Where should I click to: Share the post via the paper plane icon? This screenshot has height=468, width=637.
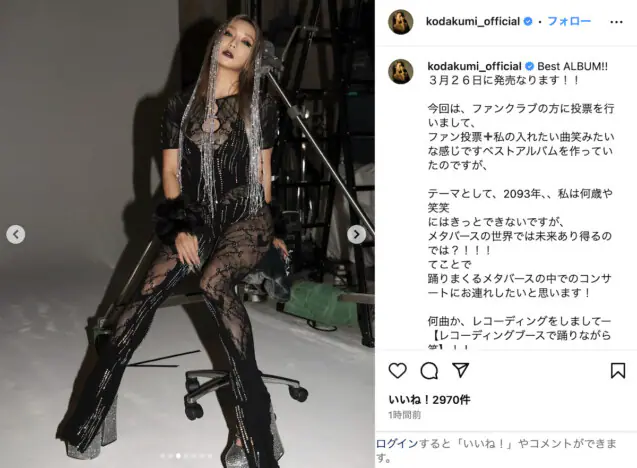[461, 370]
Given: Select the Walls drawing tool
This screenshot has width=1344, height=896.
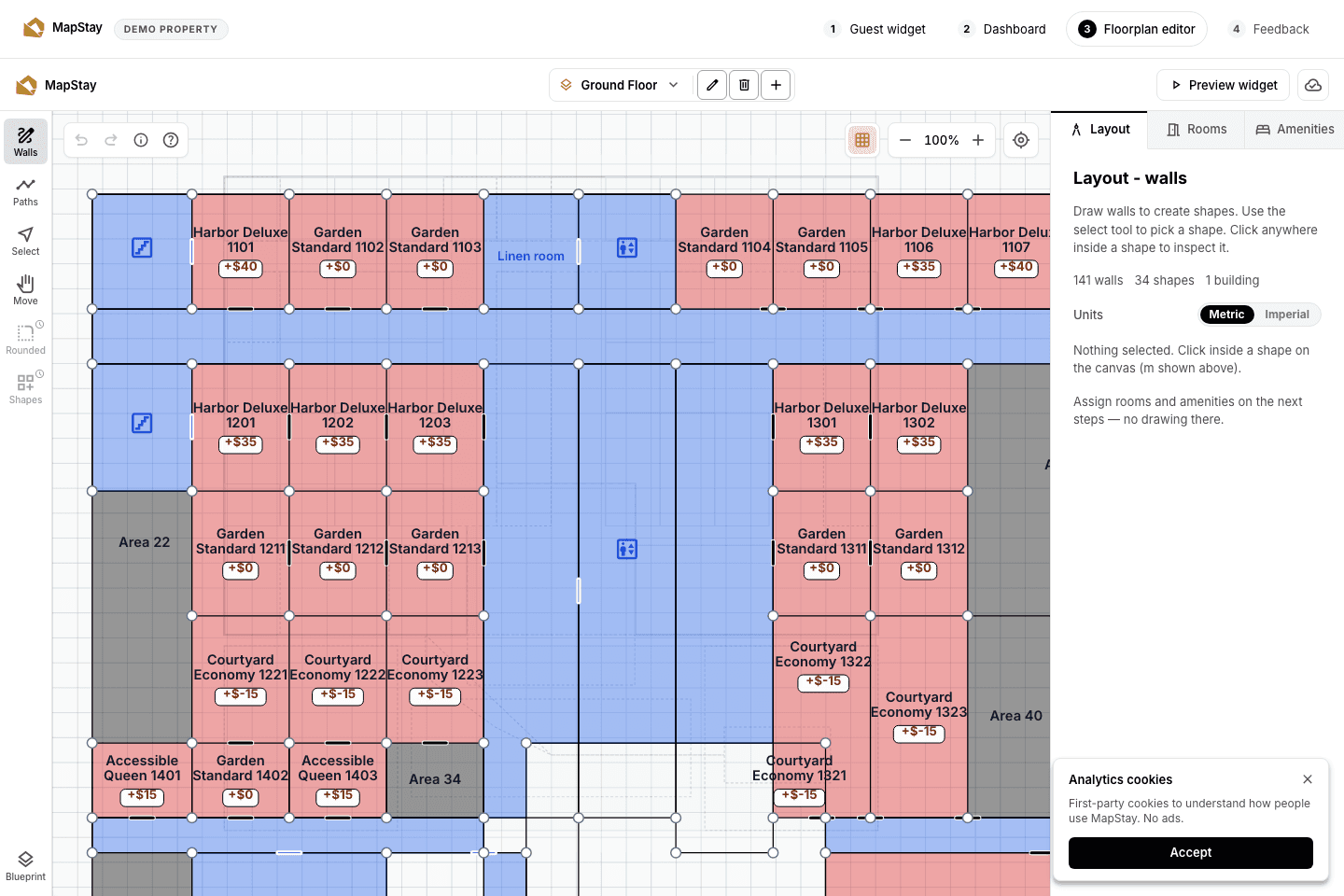Looking at the screenshot, I should point(25,141).
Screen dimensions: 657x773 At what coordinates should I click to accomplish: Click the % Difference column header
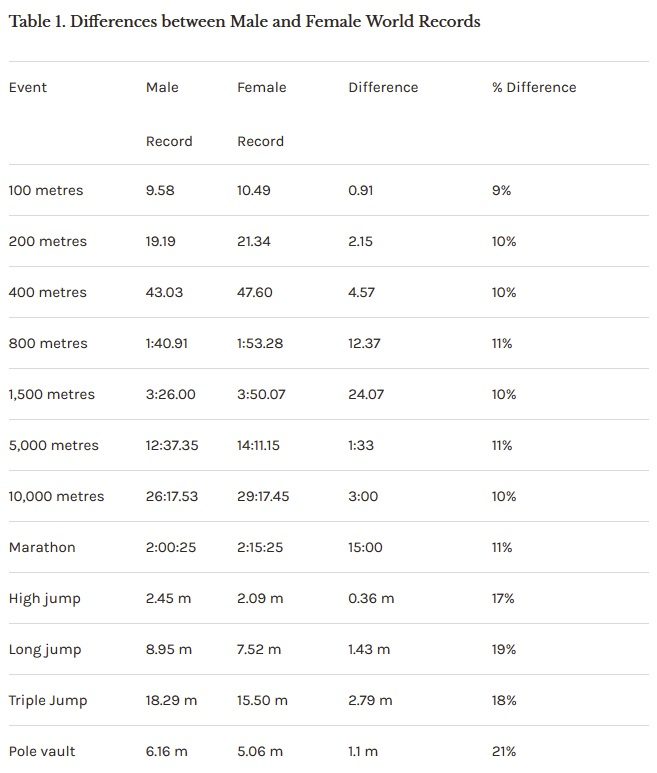[x=534, y=87]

• Exercise directions:
Take the lines from the one that contains "This screenshot has width=1344, height=896." down to the last line of the listing above, both included, and set them down exactly, leaving out pictures.

• Answer section:
This screenshot has width=1344, height=896.
Looking at the screenshot, I should point(25,141).
Screen dimensions: 657x773 At what coordinates should I click to accomplish: Click the % Difference column header
[x=534, y=87]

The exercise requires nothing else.